Metabolic Control of Epigenetics and Its Role in CD8+ T Cell Differentiation and Function

Abstract

Epigenetic programs that control posttranslational modifications of histone proteins and DNA itself tightly regulate transcriptional networks determining the identity and function of CD8⁺ T cells. Chromatin-modifying enzymes such as histone acetyltransferases and deacetylases, represent key molecular determinants of the epigenetic imprinting of CD8⁺ T cells. The functions of these enzymes highly depend on the availability of key products of cellular metabolism pathways such as acetyl-CoA, NAD (Nicotinamide adenine dinucleotide) and SEM (S-adenosylmethionine), suggesting that there is a close crosstalk between the metabolic and the epigenetic regulation of CD8⁺ T cells. In this review, we will discuss the metabolic regulation of CD8⁺ T cell epigenetics during activation and differentiation. We will furthermore summarize how metabolic signals from the tumor microenvironment (TME) shape the epigenetic landscape of CD8⁺ T cells to better understand the mechanism underlying CD8⁺ T cell exhaustion in anti-tumor and anti-viral immunity, which might help to overcome limitations of current CD8⁺ T cell-based therapies.

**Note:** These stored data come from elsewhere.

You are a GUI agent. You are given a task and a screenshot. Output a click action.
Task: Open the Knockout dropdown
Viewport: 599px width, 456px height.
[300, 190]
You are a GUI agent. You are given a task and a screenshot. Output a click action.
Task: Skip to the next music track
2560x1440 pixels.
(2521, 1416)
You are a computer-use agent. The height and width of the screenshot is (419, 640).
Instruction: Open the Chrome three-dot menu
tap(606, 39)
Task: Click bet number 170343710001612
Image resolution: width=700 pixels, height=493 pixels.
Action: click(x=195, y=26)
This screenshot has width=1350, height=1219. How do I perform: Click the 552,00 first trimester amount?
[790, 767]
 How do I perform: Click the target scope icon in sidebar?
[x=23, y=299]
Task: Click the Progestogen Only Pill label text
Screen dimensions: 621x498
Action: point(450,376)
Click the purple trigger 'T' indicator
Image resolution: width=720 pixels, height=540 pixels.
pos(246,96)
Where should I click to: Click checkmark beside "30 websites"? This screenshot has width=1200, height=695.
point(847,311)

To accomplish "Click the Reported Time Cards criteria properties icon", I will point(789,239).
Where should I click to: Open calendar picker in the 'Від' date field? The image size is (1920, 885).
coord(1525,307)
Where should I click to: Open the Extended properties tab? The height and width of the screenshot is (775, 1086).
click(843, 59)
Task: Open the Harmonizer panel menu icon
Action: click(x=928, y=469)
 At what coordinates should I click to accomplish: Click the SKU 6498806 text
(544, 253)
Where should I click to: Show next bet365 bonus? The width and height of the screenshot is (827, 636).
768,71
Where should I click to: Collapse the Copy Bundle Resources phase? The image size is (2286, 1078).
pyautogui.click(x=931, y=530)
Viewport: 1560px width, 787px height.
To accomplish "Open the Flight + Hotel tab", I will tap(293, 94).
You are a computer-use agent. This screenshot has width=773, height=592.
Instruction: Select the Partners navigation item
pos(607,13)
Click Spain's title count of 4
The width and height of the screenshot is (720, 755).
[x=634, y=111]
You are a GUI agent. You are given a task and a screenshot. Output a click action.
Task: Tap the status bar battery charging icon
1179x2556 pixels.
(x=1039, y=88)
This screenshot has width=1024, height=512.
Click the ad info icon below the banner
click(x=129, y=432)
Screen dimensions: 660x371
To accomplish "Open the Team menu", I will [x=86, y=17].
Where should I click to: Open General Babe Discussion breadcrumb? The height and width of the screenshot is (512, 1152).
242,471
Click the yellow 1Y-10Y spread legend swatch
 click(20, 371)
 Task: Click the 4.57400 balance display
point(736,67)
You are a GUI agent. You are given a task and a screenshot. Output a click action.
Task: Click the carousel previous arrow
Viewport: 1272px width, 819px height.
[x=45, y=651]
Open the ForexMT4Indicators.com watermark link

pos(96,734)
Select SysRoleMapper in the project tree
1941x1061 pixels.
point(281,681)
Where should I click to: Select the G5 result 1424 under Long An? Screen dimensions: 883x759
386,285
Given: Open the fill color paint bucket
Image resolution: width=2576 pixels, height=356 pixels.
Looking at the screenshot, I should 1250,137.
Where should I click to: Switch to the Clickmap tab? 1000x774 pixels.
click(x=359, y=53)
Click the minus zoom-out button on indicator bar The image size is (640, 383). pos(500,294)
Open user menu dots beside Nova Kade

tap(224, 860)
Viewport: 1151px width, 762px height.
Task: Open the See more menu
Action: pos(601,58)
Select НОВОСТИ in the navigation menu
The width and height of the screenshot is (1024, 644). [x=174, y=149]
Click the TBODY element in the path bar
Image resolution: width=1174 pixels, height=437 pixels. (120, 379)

Keywords: CD8 T cell; anti-tumor immunity; anti-viral immunity; epigenetics; exhaustion; metabolism.

Figure 1

Crosstalk between cellular metabolism and epigenetic changes. The function of epigenetic modifier enzymes depends on the intermediates or the products of cellular metabolism pathways resulting in epigenetic changes and therefore the transcriptional programs of the cells. Acetyl-CoA is the main source for histone acetylation leading to open and permissive chromatin structure. SAM is used by histone methyltransferases and demethylases. The function of sirtuin deacetylases depend on the availability of NAD. TCR-induced activation of pathways such as AMPK, mTOR, and AKT also contributes to the metabolic reprogramming of CD8⁺ T cells.

Figure 2

Comparison of CD8⁺ T cell differentiation and metabolism as well as epigenetic landscapes during infection and tumorigenesis. (A) Virus infection results in the activation of naïve CD8⁺ T cells triggering the differentiation into effector cells, which induce viral clearance. Subsequently, effector T cells contract and leave behind a small population of memory CD8⁺ T cells. During this differentiation process, CD8⁺ T cell subsets use the indicated cellular metabolism pathways and acquire different epigenetic landscapes specific to each phase. (B) In tumors, the presence of immunosupressive environments due to metabolic alterations in tumor cells results in an exhausted phenotype, in which tumor infiltrating T cells are not able to compete with tumor cells for metabolic products and they become non-functional resulting in increasing tumor growth. Exhausted T cells also acquire an exhaustion-specific epigenetic landscape.